### WHAT YOU SHOULD DO
Retype all of the following lines without changing anything in them.

[Records for locating described items]

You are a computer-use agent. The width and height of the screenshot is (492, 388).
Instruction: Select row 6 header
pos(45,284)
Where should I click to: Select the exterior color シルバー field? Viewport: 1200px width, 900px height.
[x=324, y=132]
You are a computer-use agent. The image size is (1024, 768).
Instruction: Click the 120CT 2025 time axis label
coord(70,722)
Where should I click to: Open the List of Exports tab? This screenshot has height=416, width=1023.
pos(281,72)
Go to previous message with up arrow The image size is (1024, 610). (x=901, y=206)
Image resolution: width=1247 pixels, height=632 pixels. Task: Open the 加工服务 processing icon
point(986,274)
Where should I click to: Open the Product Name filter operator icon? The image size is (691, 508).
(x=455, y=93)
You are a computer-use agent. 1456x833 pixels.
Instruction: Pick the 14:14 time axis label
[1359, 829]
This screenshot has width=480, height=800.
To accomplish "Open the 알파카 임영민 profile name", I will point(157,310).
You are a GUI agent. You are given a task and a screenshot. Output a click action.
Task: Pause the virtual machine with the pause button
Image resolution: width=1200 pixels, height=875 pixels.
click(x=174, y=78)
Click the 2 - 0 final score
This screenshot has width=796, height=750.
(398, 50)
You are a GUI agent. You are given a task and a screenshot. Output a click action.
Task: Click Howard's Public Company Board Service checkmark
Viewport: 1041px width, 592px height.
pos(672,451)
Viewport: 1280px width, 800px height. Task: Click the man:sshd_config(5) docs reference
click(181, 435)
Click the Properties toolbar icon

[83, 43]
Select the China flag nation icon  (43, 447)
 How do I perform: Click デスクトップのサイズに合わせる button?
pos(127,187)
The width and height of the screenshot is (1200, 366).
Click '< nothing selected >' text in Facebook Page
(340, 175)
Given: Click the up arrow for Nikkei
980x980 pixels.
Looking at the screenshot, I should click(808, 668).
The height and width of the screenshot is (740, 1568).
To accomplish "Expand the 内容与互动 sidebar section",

### WORKED SOLUTION
You are a computer-use agent. The width and height of the screenshot is (492, 388).
Instruction: Select row 6 header
pos(45,284)
Where should I click to: Select the exterior color シルバー field? Viewport: 1200px width, 900px height.
[x=324, y=132]
You are a computer-use agent. The image size is (1024, 768).
Instruction: Click the 120CT 2025 time axis label
coord(70,722)
Where should I click to: Open the List of Exports tab? This screenshot has height=416, width=1023.
pos(281,72)
Go to previous message with up arrow The image size is (1024, 610). (x=901, y=206)
Image resolution: width=1247 pixels, height=632 pixels. Task: Open the 加工服务 processing icon
point(986,274)
Where should I click to: Open the Product Name filter operator icon? The image size is (691, 508).
(x=455, y=93)
You are a computer-use agent. 1456x833 pixels.
Instruction: Pick the 14:14 time axis label
[1359, 829]
This screenshot has width=480, height=800.
To accomplish "Open the 알파카 임영민 profile name", I will point(157,310).
You are a GUI agent. You are given a task and a screenshot. Output a click action.
Task: Pause the virtual machine with the pause button
Image resolution: width=1200 pixels, height=875 pixels.
click(x=174, y=78)
Click the 2 - 0 final score
This screenshot has width=796, height=750.
(398, 50)
You are a GUI agent. You are given a task and a screenshot. Output a click action.
Task: Click Howard's Public Company Board Service checkmark
Viewport: 1041px width, 592px height.
pos(672,451)
Viewport: 1280px width, 800px height. Task: Click the man:sshd_config(5) docs reference
click(181, 435)
Click the Properties toolbar icon

[83, 43]
Select the China flag nation icon  (43, 447)
 How do I perform: Click デスクトップのサイズに合わせる button?
pos(127,187)
The width and height of the screenshot is (1200, 366).
Click '< nothing selected >' text in Facebook Page
(340, 175)
Given: Click the up arrow for Nikkei
980x980 pixels.
Looking at the screenshot, I should click(808, 668).
The height and width of the screenshot is (740, 1568).
To accomplish "Expand the 内容与互动 sidebar section",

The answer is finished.